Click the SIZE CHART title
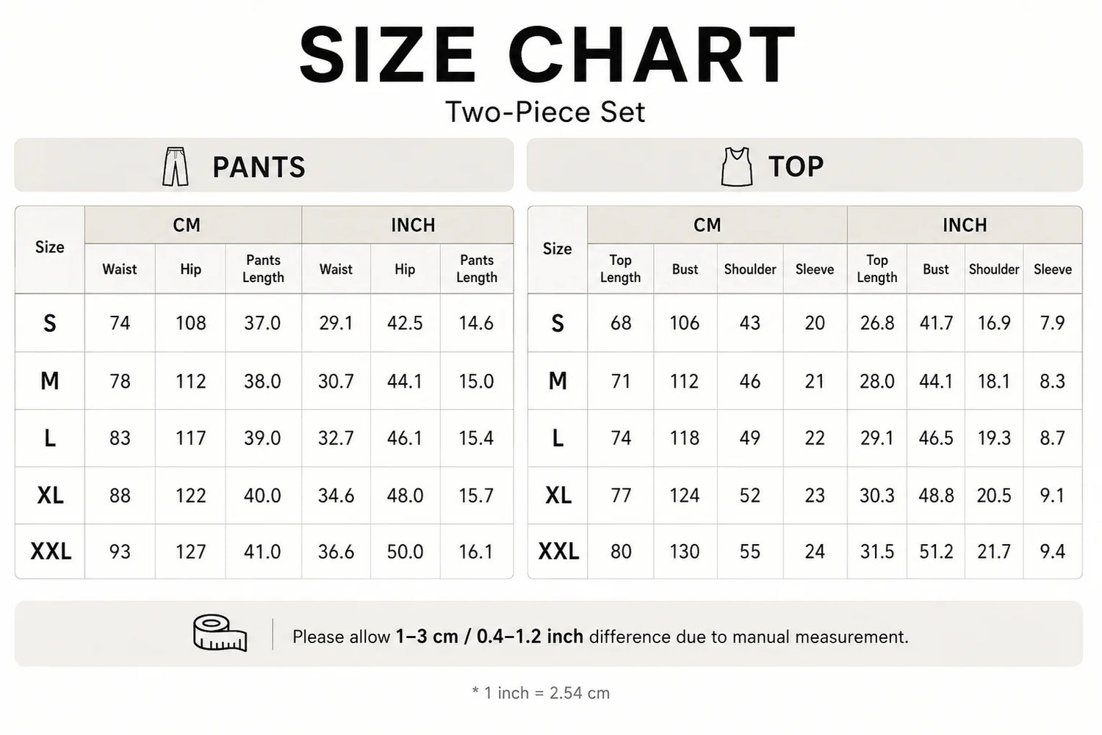This screenshot has height=735, width=1102. click(547, 55)
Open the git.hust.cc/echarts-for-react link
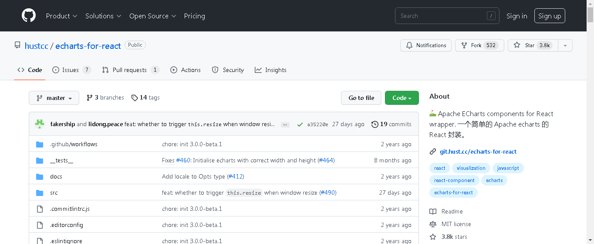The height and width of the screenshot is (244, 594). click(x=478, y=151)

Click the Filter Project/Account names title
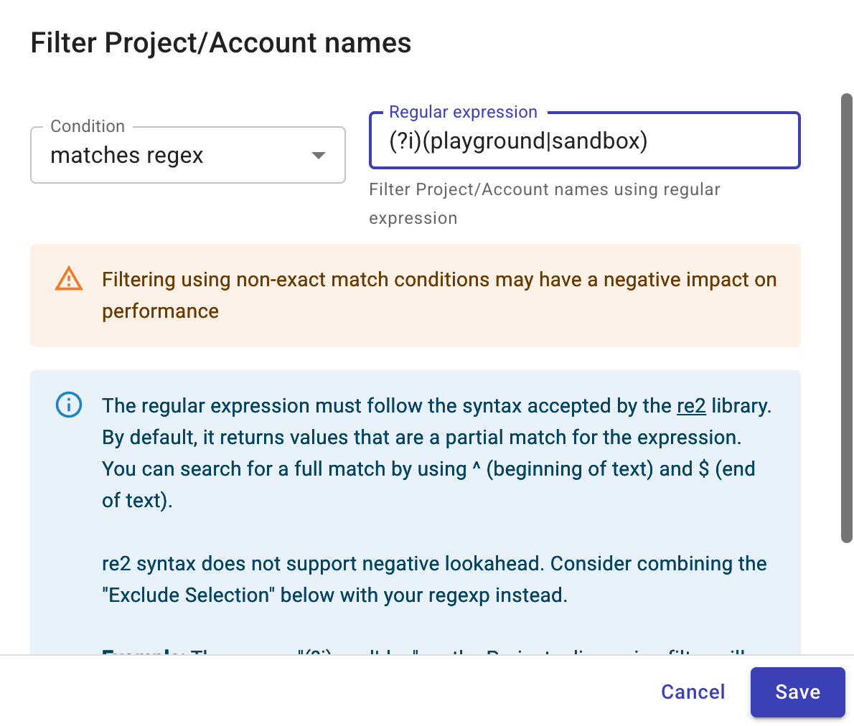click(220, 43)
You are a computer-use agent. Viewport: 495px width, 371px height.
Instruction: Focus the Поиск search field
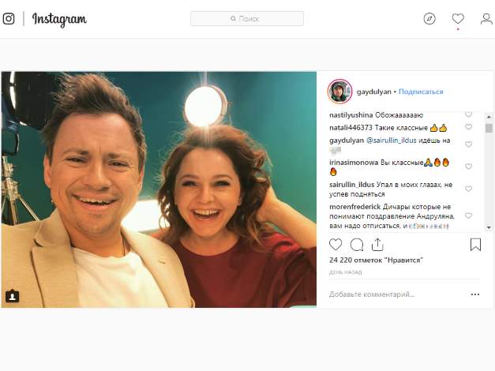click(x=247, y=19)
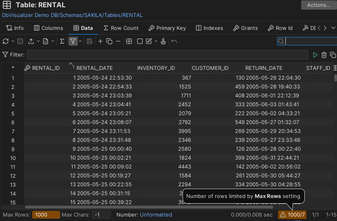Click the Actions... button
This screenshot has width=337, height=221.
318,5
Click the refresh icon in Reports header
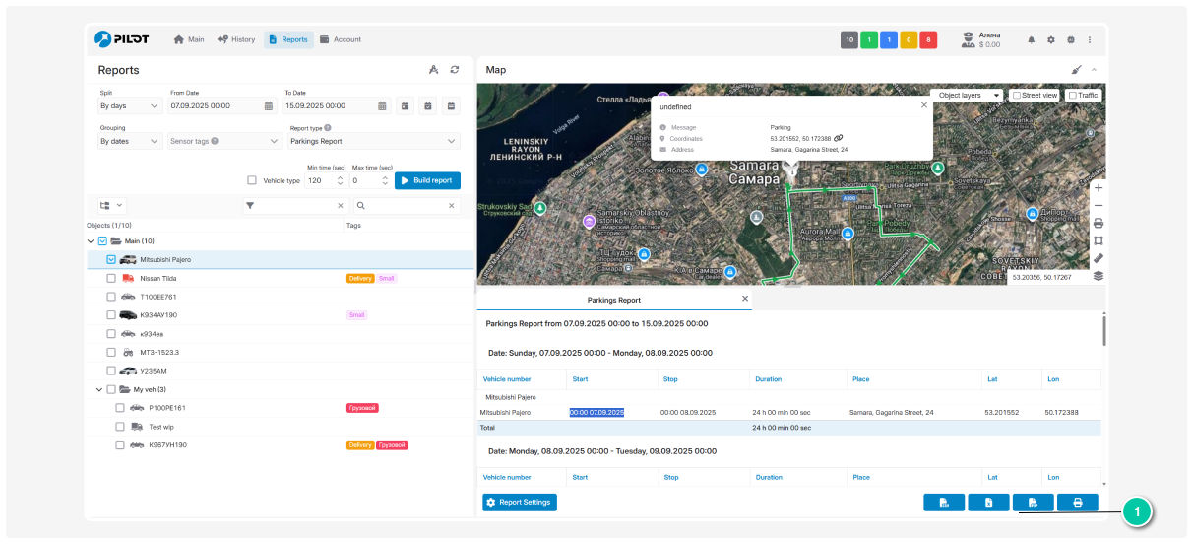The image size is (1193, 544). tap(455, 70)
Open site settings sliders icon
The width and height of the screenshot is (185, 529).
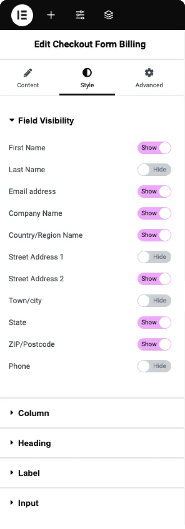point(80,15)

◆ ◆ ◆

TASK INSTRUCTIONS
Output every line above exactly as it stands, and drop any picture.

PROBLEM SOLUTION
Click the SIZE CHART title
This screenshot has height=735, width=1102. click(547, 55)
Open the git.hust.cc/echarts-for-react link
The height and width of the screenshot is (244, 594). click(x=478, y=151)

Click the Filter Project/Account names title
click(220, 43)
You are a computer-use agent. Viewport: 495px width, 371px height.
Instruction: Focus the Поиск search field
click(x=247, y=19)
Click the Actions... button
This screenshot has width=337, height=221.
318,5
Click the refresh icon in Reports header
The image size is (1193, 544). tap(455, 70)
Open site settings sliders icon
The width and height of the screenshot is (185, 529).
point(80,15)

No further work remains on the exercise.